Así pues, la debatida “voluntad” puede verse como el peso que va adquiriendo el mundo mental consciente, nuestras “melodías neuronales”. Sin ellas no podríamos elaborar planes complejos a largo plazo, capaces de competir con otros impulsos y emociones presentes, y aun llegar a dominarlos.

Estos planes dependen del lóbulo frontal, planificador de acciones y controlador de emociones. Pero tanto él como la corteza cerebral en su conjunto han surgido, a lo largo de la evolución, como prolongaciones de partes más antiguas del cerebro. Son módulos especializados de nuestra inteligencia, pero no independientes. Se hallan estrechamente vinculados con las emociones, las cuales constituyen una organización más primitiva de la conducta. Por no decir que se hallan subordinados a estas emociones, como afirmaba Hume cuando describía la razón como “esclava de las pasiones” o a su servicio.

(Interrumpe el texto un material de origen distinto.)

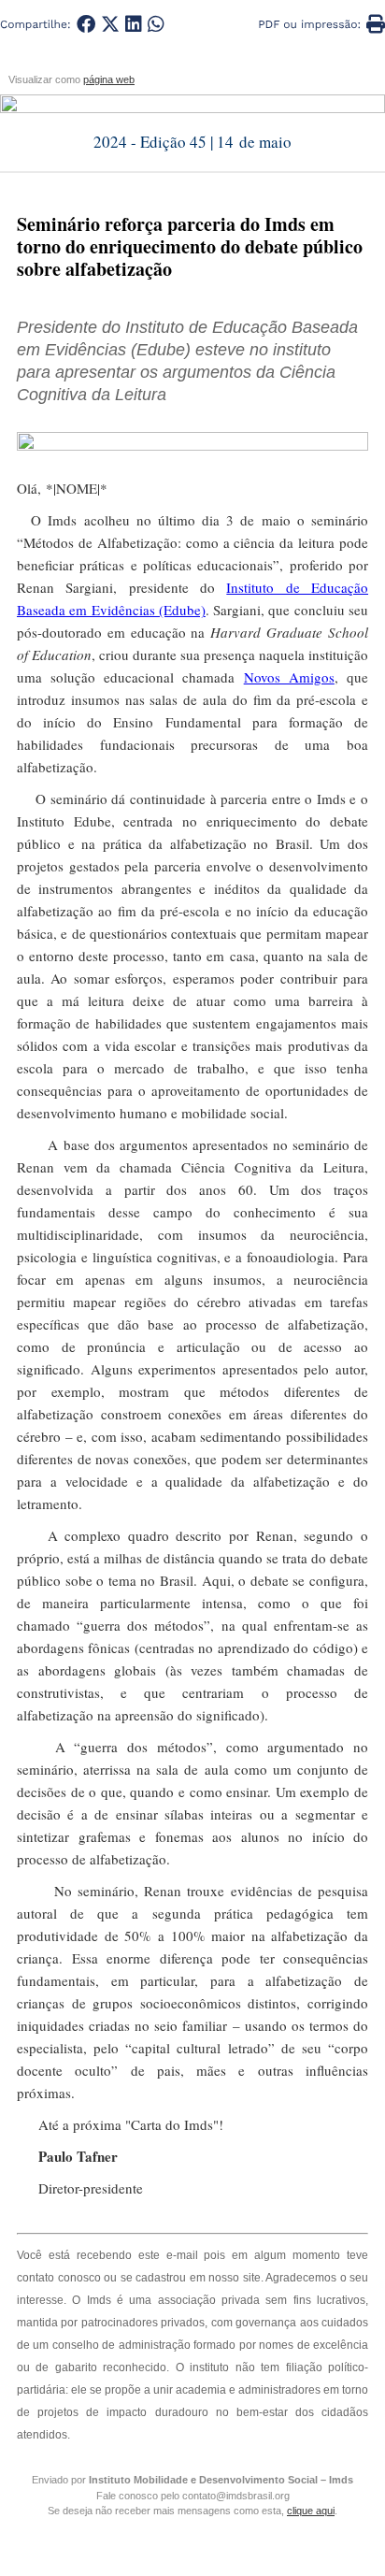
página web (109, 79)
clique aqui (311, 2510)
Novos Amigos (289, 677)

Ha sido, es y será tema de debates la relación entre razón y emociones: si esta relación es de dependencia, de colaboración-conflicto, o lo es de control y dominio. En efecto, la razón se ve solicitada por las emociones a través de muchas vías neurológicas centrífugas que ascienden a la corteza desde el sistema límbico o emocional. Pero, a su vez, la corteza cerebral también tiene conexiones descendientes hacia ese sistema límbico. LeDoux (1996) señaló que las conexiones ascendentes son más numerosas que las descendentes y que por ello las emociones controlan más a la razón de lo que son controladas por ella. Puede que tenga razón, pero su argumento no es concluyente, pues la cantidad no es la única medida. De cualquier manera, el mismo LeDoux comenta que nada podemos afirmar sobre la futura evolución del homo sapiens. ¿Reforzarán su poder la conciencia y la razón?